• Try it: Excluding pictures, reproduce word for word the lines from the one containing "Where should I" through the end of the material below.

• Input:
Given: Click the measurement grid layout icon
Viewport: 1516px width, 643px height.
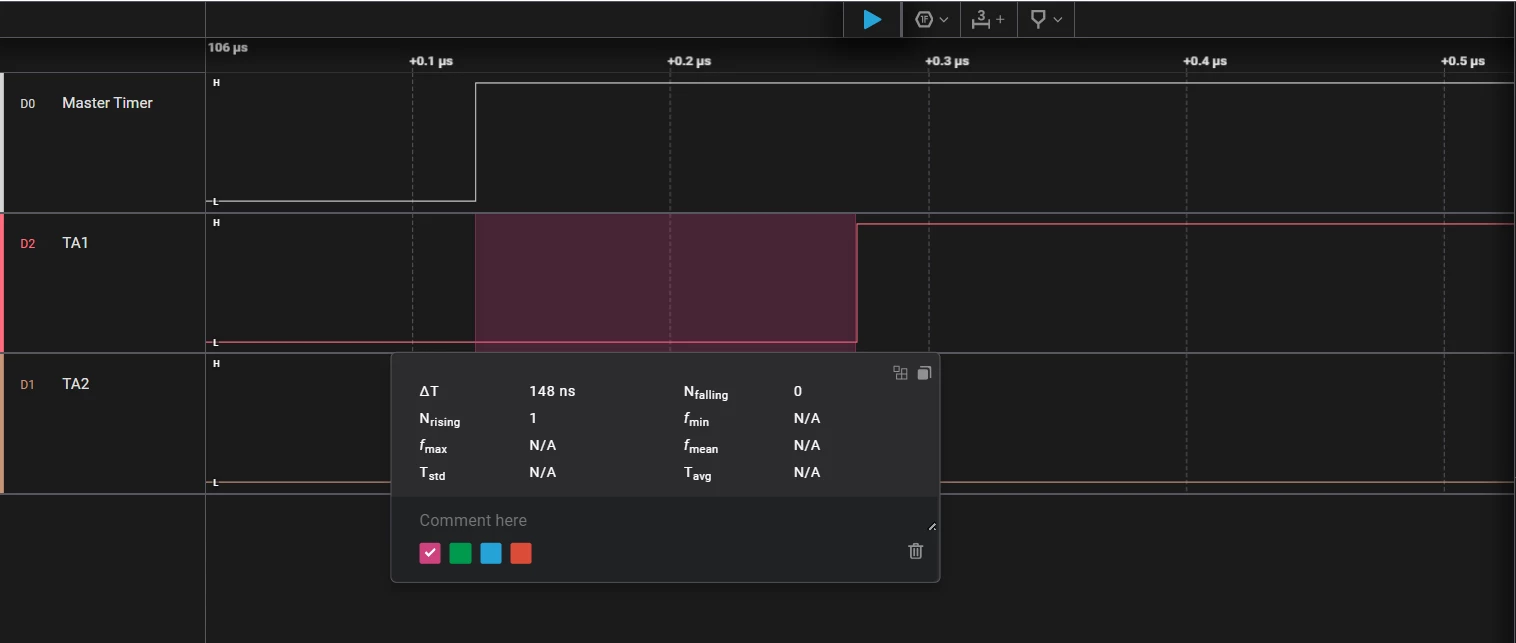Looking at the screenshot, I should (900, 373).
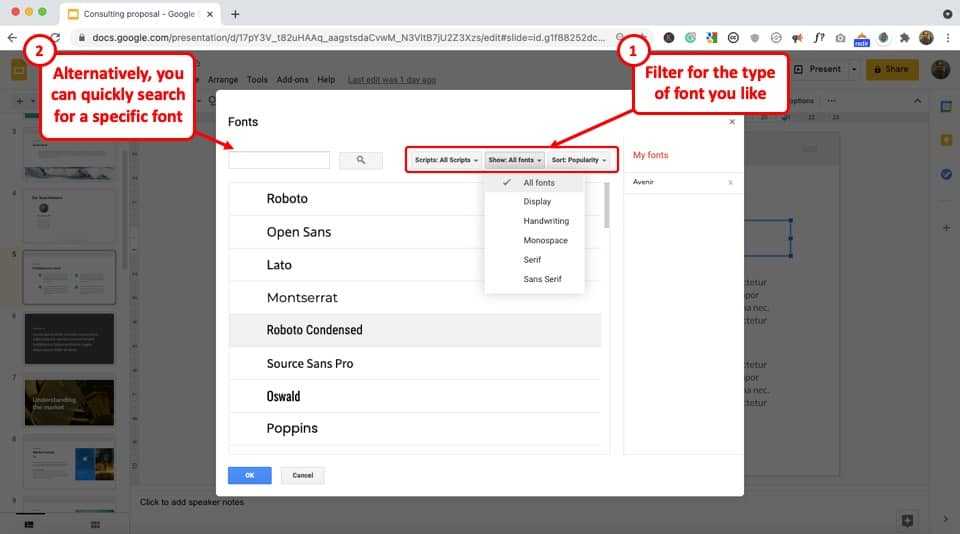Open Google Keep icon in side panel

click(x=946, y=140)
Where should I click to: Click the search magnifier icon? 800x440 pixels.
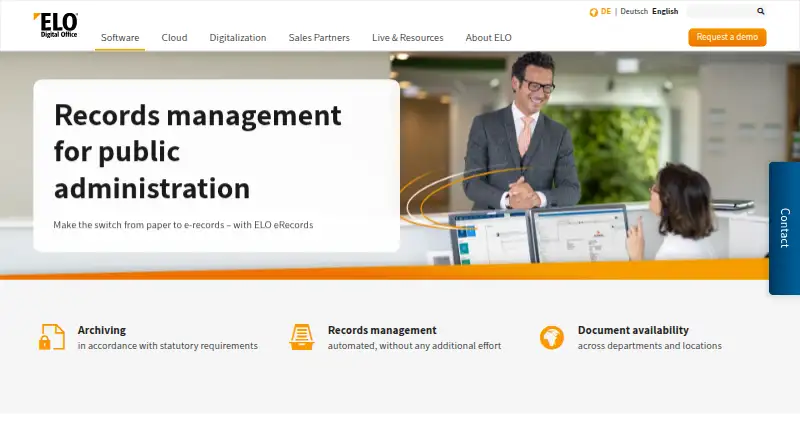(x=760, y=11)
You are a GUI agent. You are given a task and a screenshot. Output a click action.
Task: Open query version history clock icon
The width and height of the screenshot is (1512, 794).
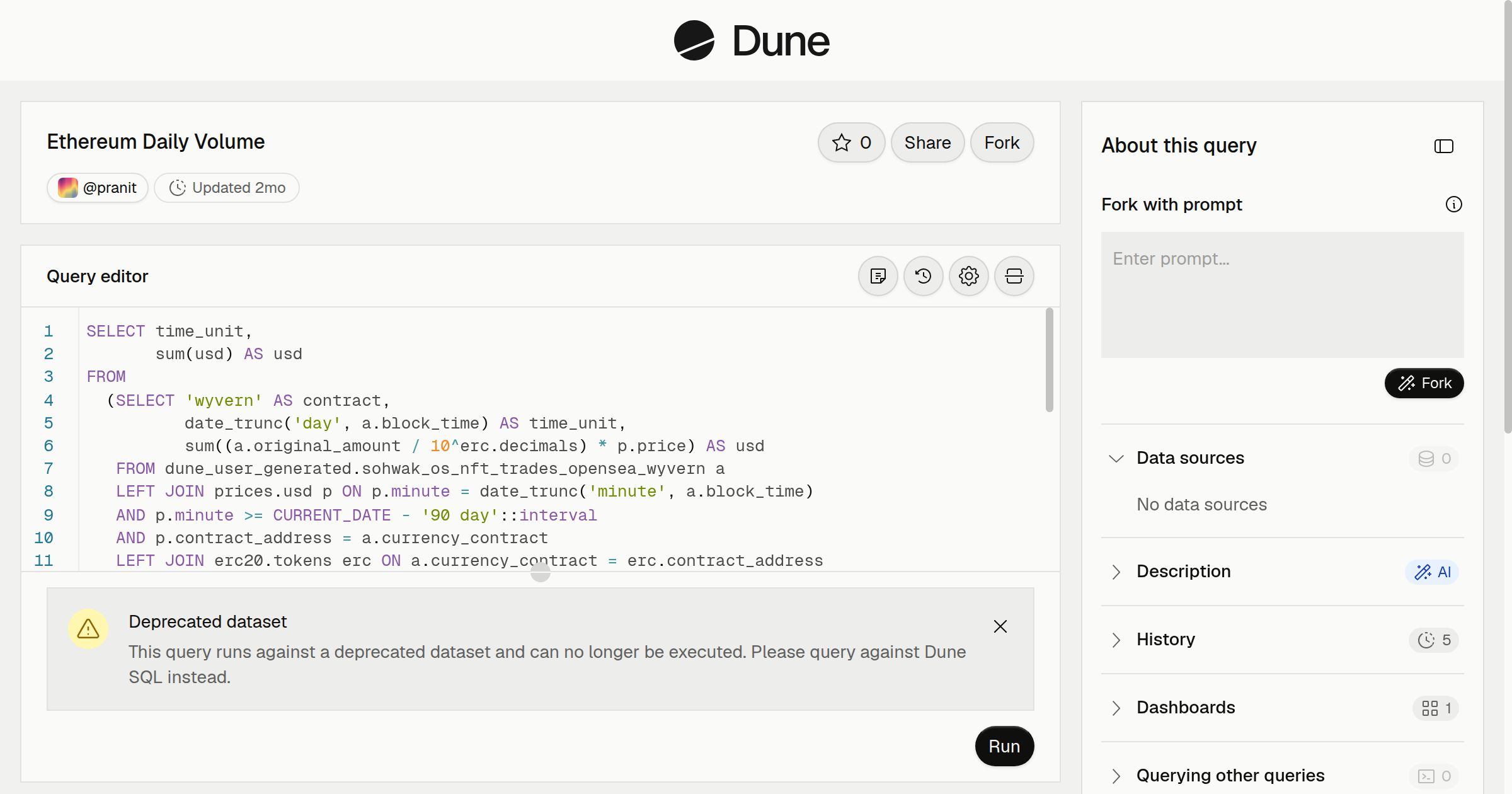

• Solution to the exercise:
Where should I click to: Click the search magnifier icon? 800x440 pixels.
(x=760, y=11)
You are a GUI agent. You are given a task and a screenshot. Output a click action.
Task: Open query version history clock icon
The width and height of the screenshot is (1512, 794).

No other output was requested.